On Tuesday the two esteemed organizations announced a multiyear research program in artificial intelligence, the IBM-MIT Laboratory for Brain-inspired Multimedia Machine Comprehension.
Neither IBM nor MIT revealed how much will be spent on the program or how many years it will run. But scientists from both institutions said they’re up against a formidable technical challenge.
“We think of people and machines working together to solve problems,” said Guru Banavar, chief science officer for cognitive computing at IBM. But before machines can do that, Banavar said, they must “be able to watch people, understand what they’re doing, and make some decisions about how to help them.”

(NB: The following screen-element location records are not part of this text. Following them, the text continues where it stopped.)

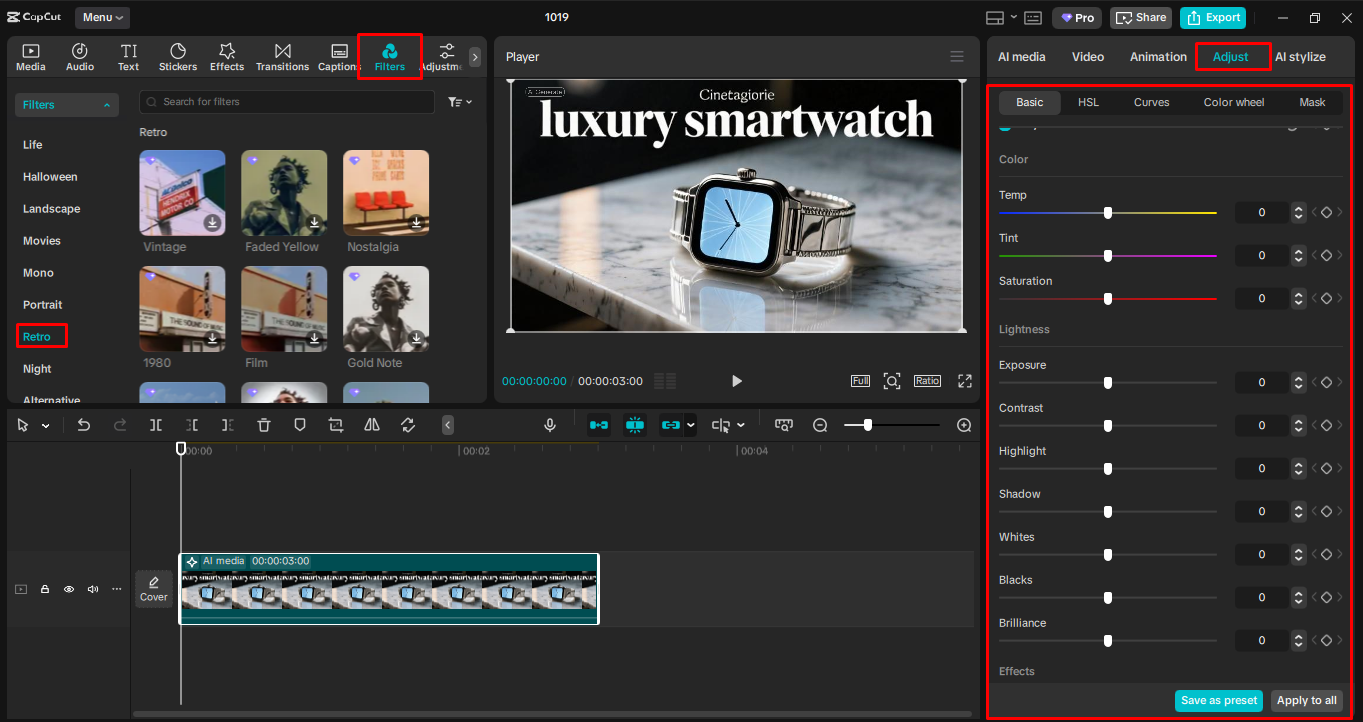
Task: Open the Animation tab
Action: pos(1157,56)
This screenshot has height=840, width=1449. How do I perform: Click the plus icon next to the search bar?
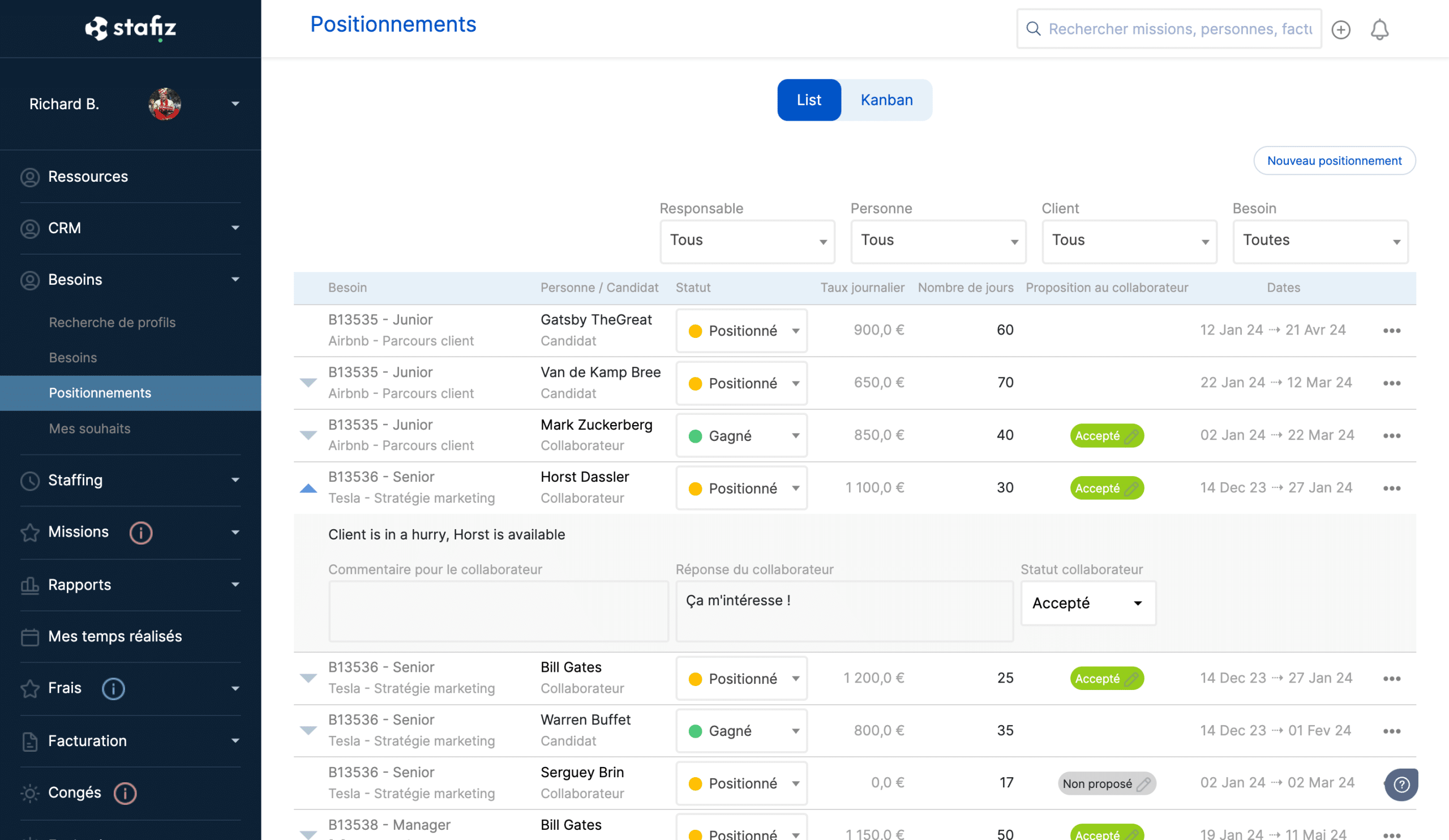coord(1340,30)
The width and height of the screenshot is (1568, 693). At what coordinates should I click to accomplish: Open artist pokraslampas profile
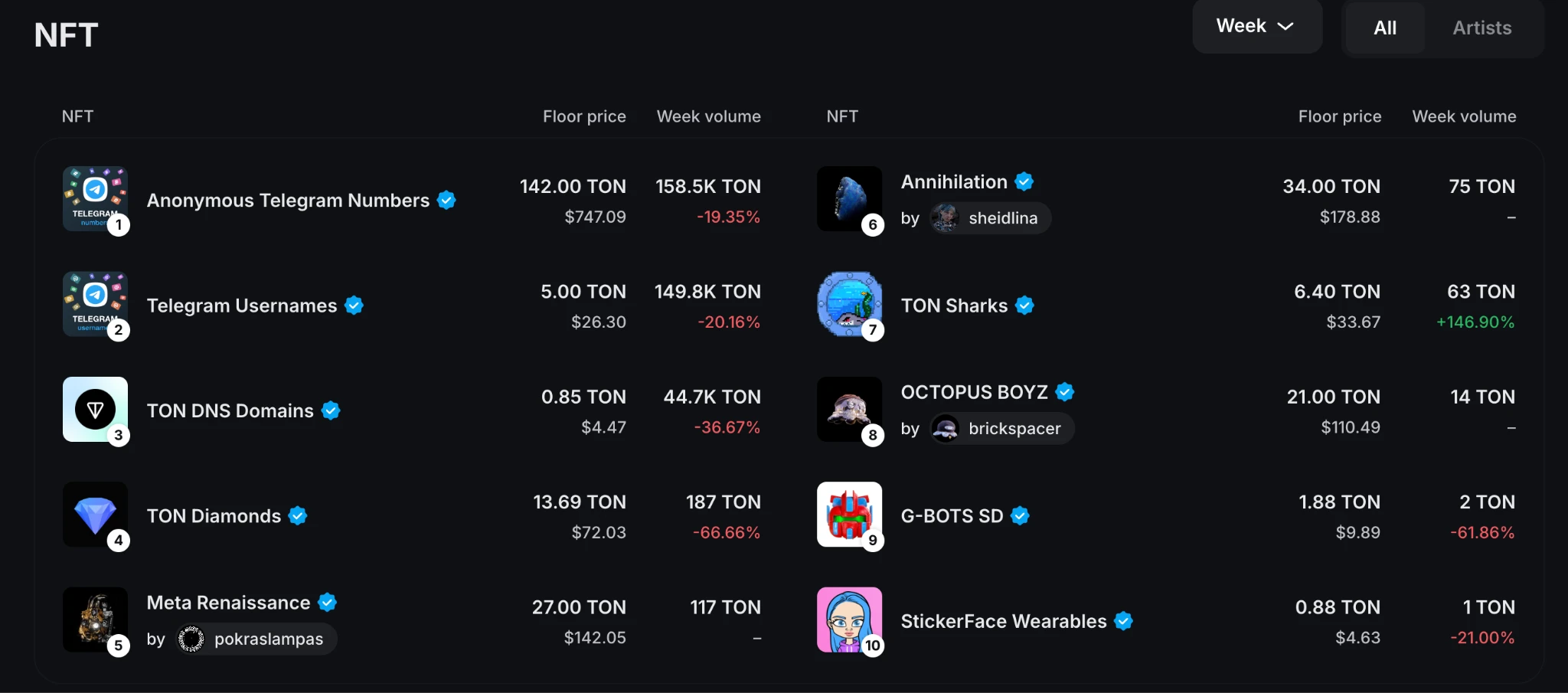point(256,639)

For instance, a home video camera might someday be able to recognize at a glance that an ailing parent had fallen down and needed help. The camera could transmit the information to other family members or the police. The research could also enable machines to learn from other machines. A robot on an assembly line could learn a new task simply by watching another robot perform it or even by viewing a YouTube video.
Learning by watching and listening comes naturally to humans. So IBM will work with MIT’s department of brain and cognitive sciences to find ways to teach this innate human ability to computers and robots.
“There’s been a lot of advances in recognizing objects,” said department head James DiCarlo, ”but there’s been much less progress in predicting actions or even recognizing actions. . . . These are all cutting-edge problems.”
While Banavar wants to emulate the human brain’s ability to recognize and respond to events, DiCarlo noted that scientists still don’t know how our own brains manage it. “As we can build systems that can do that,” said DiCarlo, “we learn ways our own brains might be doing that.”